For our second episode and post, we’re answering a question we received on Instagram. The question asked what to do when we have anxiety arising WHILE we are actually meditating. This is a great question, and happens to a lot of us. Sometimes, we find ourselves experiencing more anxiety during formal meditation practice than we do in everyday life. First, it can be helpful to understand why this is perhaps happening. Often when this happens, we’re noticing an underlying anxiety that is being suppressed in some way. It may not be intentional or your fault; we are constantly stimulated in our lives by sounds, things to do, sights, and the multitude of experiences we have every day. When you sit in meditation, you are minimizing these stimuli and the unpleasant experience of anxiety may seem heightened and obvious. It can be helpful to understand it so that we don’t take it so personally or identify with it so strongly.
When you do find yourselves in this position of anxiety, there are a few things you can do. First, you can tune into the experience and see how it feels. Generally, an emotion is a combination of a sensation in the body and a pattern of thinking. Can you tune into how the anxiety actually feels in the body? Perhaps you can feel a tightness in the chest, some stomach tension, or some energy in the limbs. See what you can physically feel in the body and tune into the sensations. You may also notice that the mind falls into a specific pattern of thinking. Often, it’s a pattern that is repetitive and rapid, but see what your experience is like.

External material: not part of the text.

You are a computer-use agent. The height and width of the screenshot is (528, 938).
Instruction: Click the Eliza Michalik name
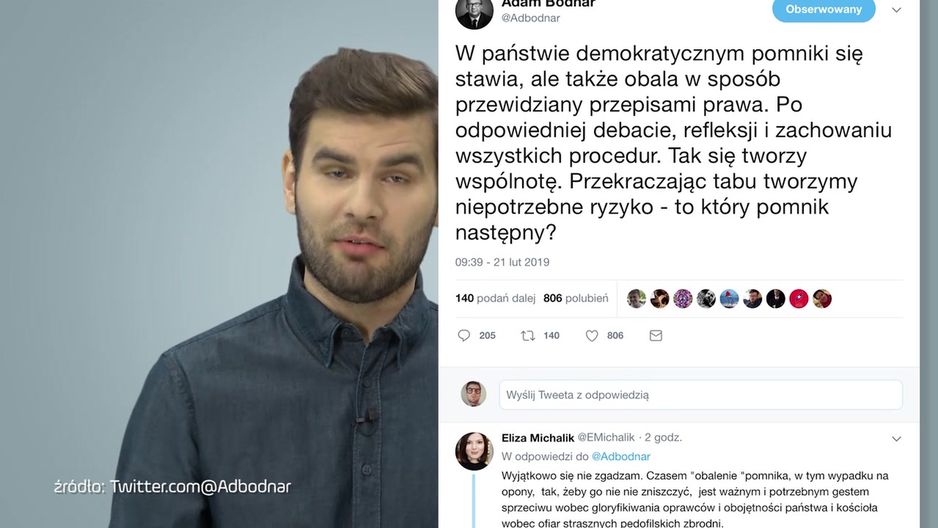538,438
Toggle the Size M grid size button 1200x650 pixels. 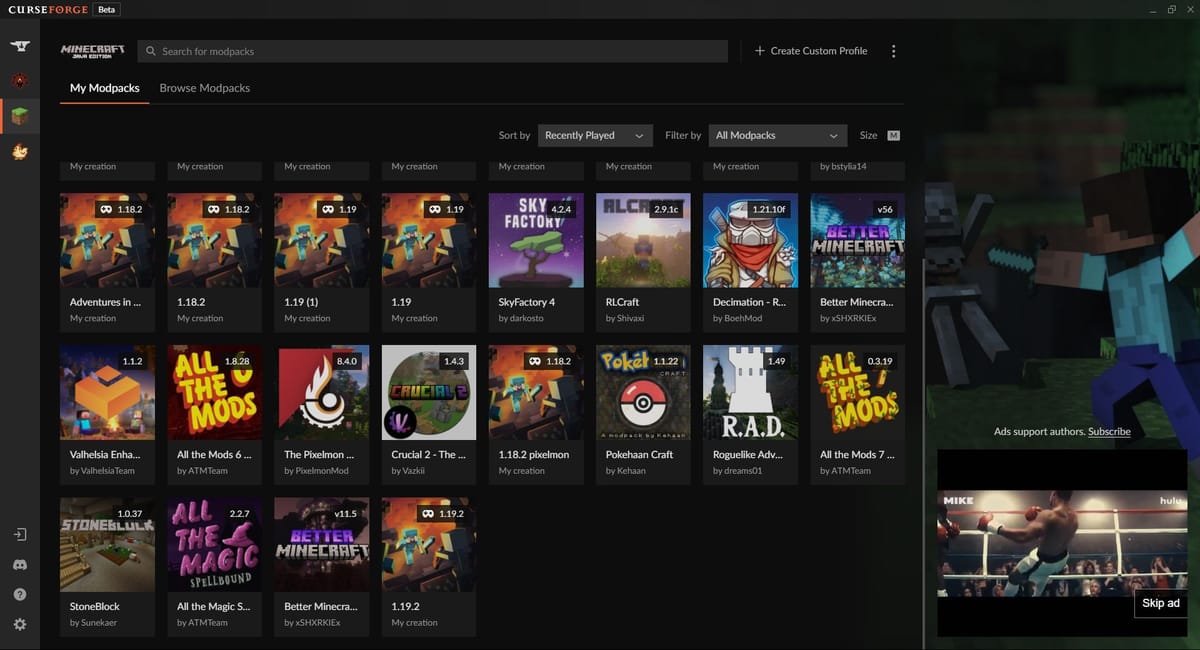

Tuning into the anxiety like this can sometimes be overwhelming. Another method for approaching the anxiety is to respond with compassion. You can use simple phrases of compassion such as, “May I care about this anxiety.” When we respond like this, we are re-training the mind to not react so strongly with aversion. As we respond repeatedly with compassion, we’re able to be with the anxiety without so much resistance. The habit of the mind when we notice anxiety is to respond with hatred or aversion; as we practice responding differently, we’re able to meet the experience without adding additional suffering to it.